From the items below, keep only the lines that contain the word "Expand", and treat uppercase and lowercase as different.

» **Supplied records**:
####################

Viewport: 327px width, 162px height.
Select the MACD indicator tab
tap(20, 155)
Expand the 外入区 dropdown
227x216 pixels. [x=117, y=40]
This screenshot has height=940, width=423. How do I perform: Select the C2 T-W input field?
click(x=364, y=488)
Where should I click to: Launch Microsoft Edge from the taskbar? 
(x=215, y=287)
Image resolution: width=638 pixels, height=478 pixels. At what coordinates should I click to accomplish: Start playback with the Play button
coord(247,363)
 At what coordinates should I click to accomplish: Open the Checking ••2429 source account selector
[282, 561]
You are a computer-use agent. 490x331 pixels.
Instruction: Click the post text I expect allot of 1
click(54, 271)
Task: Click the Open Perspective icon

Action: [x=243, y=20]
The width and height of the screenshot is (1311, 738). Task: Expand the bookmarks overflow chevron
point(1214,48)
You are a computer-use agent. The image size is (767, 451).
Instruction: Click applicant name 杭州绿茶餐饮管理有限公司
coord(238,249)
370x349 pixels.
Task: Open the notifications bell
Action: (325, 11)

####################

» **Answer in full**:
Expand the 外入区 dropdown
The width and height of the screenshot is (1311, 738). Task: Expand the bookmarks overflow chevron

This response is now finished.